Exercise description: Pictures stay out; everything else in the records gets transcribed exactly.

★ ★ ★ ★ ★

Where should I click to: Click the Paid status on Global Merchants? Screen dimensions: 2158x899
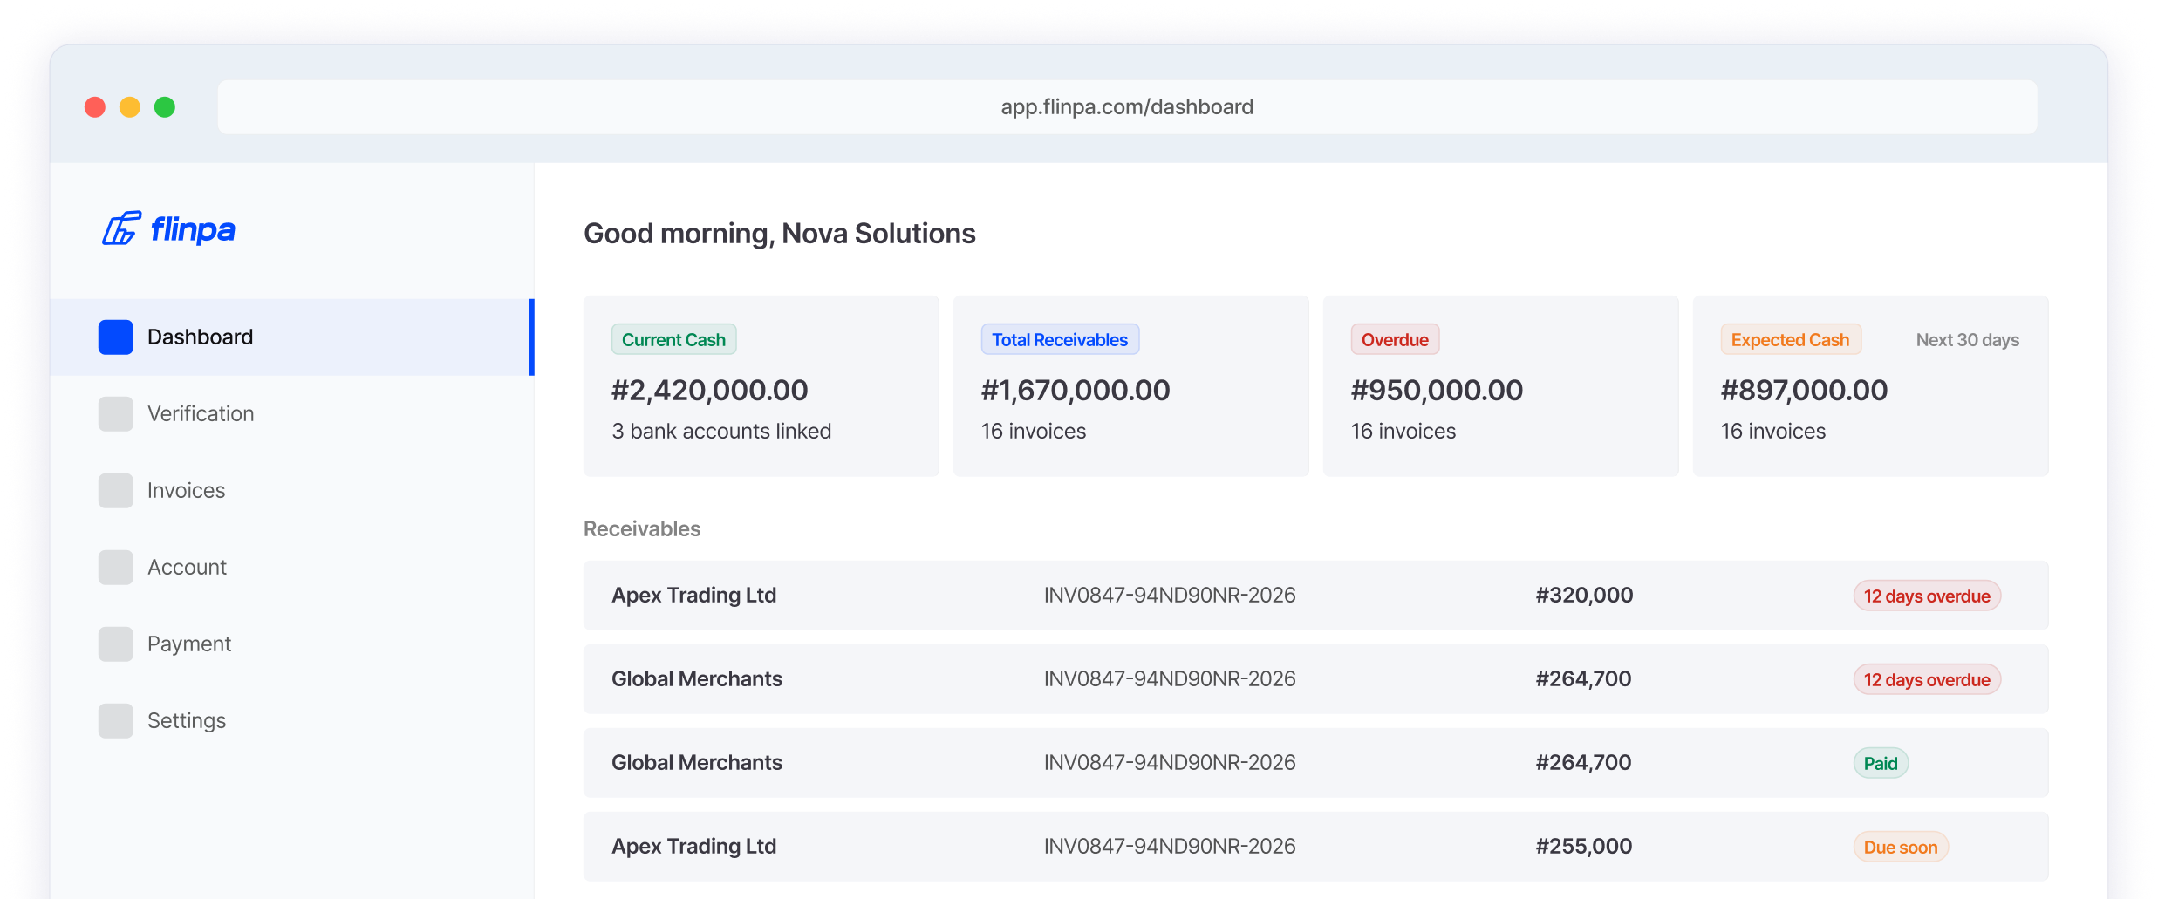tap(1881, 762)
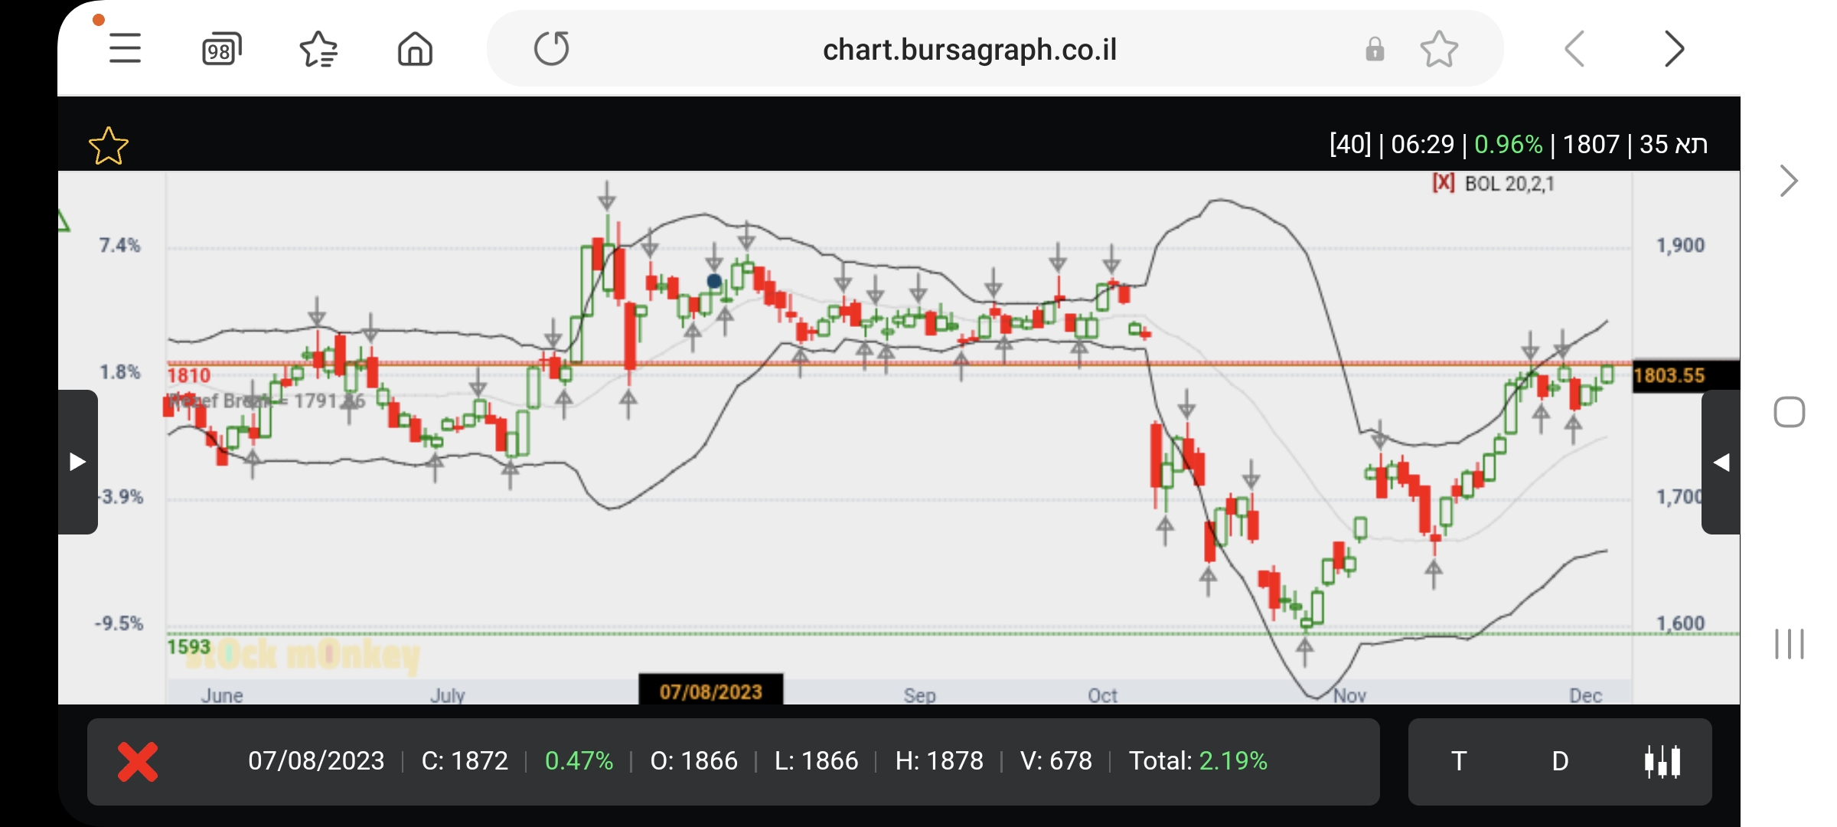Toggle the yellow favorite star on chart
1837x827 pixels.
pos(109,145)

★ ★ ★ ★ ★

Expected output:
Where should I click to: Click the Paid status on Global Merchants? Screen dimensions: 2158x899
tap(1881, 762)
Toggle the yellow favorite star on chart
1837x827 pixels.
pos(109,145)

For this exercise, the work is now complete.